Elles se rendirent directement au quatrième étage. L'endroit croulait sous les statues, les tableaux, les tapisseries sur les murs, les dorures, les moulures en stuc, au point d'en devenir écœurant. Toutefois, quand ils entrèrent dans le petit salon où Brun aimait se reposer, la décoration changea. Loin de la profusion chargée du palais, cette pièce lui parut plus intimiste, plus agréable, avec un ameublement moins tape-à-l'œil. Brun l'avait aménagée lui-même et il avait du goût, alors qu'il avait hérité du reste du palais. S'il avait été le dirigeant d'un royaume comme l'Yrian, peut-être aurait-il fait un bon roi, apprécié de son peuple et de ses voisins. Mais le hasard l'avait fait naître en Orvbel, nation esclavagiste détestée d'une grande partie du monde.

À l'arrivée des deux femmes, il était confortablement assis dans un fauteuil, un verre d'hydromel à la main. Il se leva pour l'accueillir.

— Cela valait la peine d'attendre, l'accueillit-il, vous êtes magnifique.

— Une belle femme doit toujours se faire attendre, répondit Orellide.

Toutefois, la discussion passa totalement au-dessus de la tête de Deirane. Le roi n'était pas seul. Outre Dayan, lui-même accompagné d'une esclave luxueusement habillée en laquelle elle reconnut Cali, la femme que lui avait montré Chenlow lors de son arrivée, il y avait... Jevin. Le bandit qui avait capturé Deirane, tué Dresil et son fils, et brûlé la ferme se trouvait parmi les invités. Dans un moment de panique, elle regarda la porte, prête à s'enfuir. Contre toute attente, la poigne d'Orellide la calma. Elle retourna ses yeux sur ce monstre pour l'affronter.

Aujourd'hui, il avait troqué son habituelle tenue de mercenaire contre une robe aussi chargée de broderies que celle de Brun. Son esclave personnelle, Nëjya, l'accompagnait. Elle était blottie contre lui. Il lui avait passé un bras autour des épaules, la main enveloppant un sein gainé de soie. La jeune Samborren supportait calmement le contact, mais Deirane qui commençait à bien la connaître remarqua son air absent, presque atone. Elle avait dû prendre un sédatif avant de venir.

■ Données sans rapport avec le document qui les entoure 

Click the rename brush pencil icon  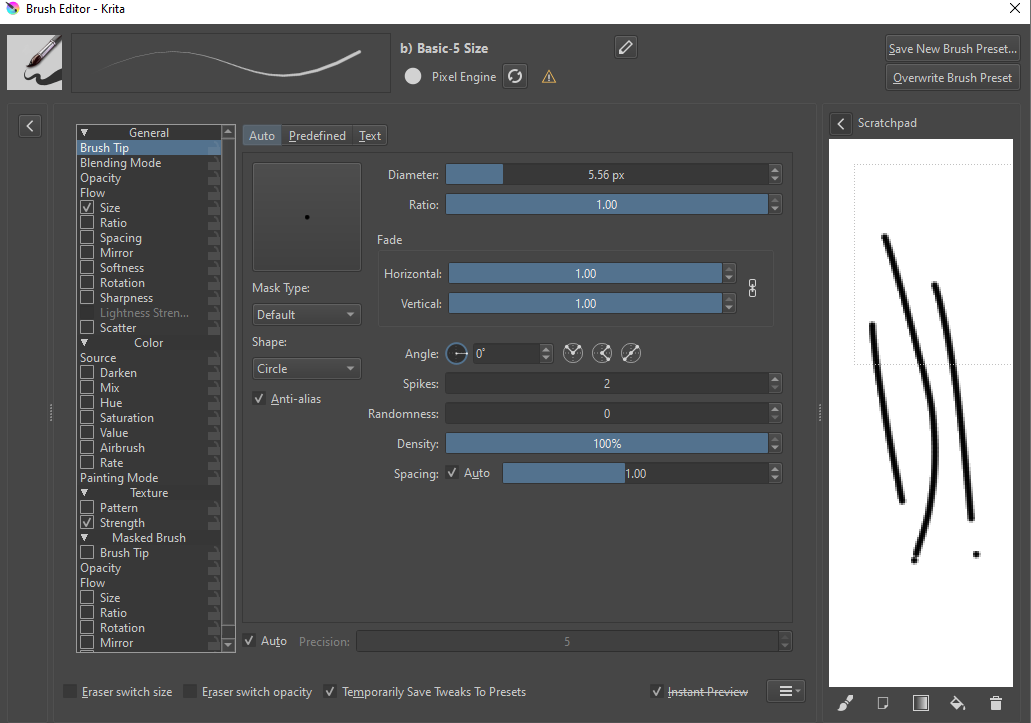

Jevin avait reconnu Deirane lui aussi – comment l'oublier – puisqu'il la salua en levant son verre. Il l'invita à s'asseoir à côté de lui, mais elle préféra la dernière place libre, juste à côté de Nëjya. Le regard qu'elle lui jeta confirma son intuition qu'elle s'était droguée. Ça ne lui ressemblait pas, mais ce type l'avait violentée et elle allait devoir supporter son contact toute la soirée, sans pouvoir protester ou s'écarter.

Orellide adressa un ultime conseil à Deirane avant de sortir.

— Souviens-toi de mes leçons et tout se passera bien.

— J'espère qu'elle me fera honneur, intervint Brun.

— C'est moi qui l'ai formée, répliqua-t-elle. Serlen, ne sois pas trop effrayée, ce ne sont pas des diplomates, la survie de l'Orvbel n'est pas en jeu. Ce ne sont que des marchands. Si Brun perdait la face, il n'aurait qu'à les éliminer. Tu n'as aucune raison d'être stressée.

Les éliminer. Comme si cela n'allait pas ajouter à sa panique. Si elle ne se comportait pas comme il fallait, elle allait devenir responsable de la mort de deux personnes.

La reine mère sortit de la pièce, non sans jeter un regard qui exprimait un profond mépris à Jevin.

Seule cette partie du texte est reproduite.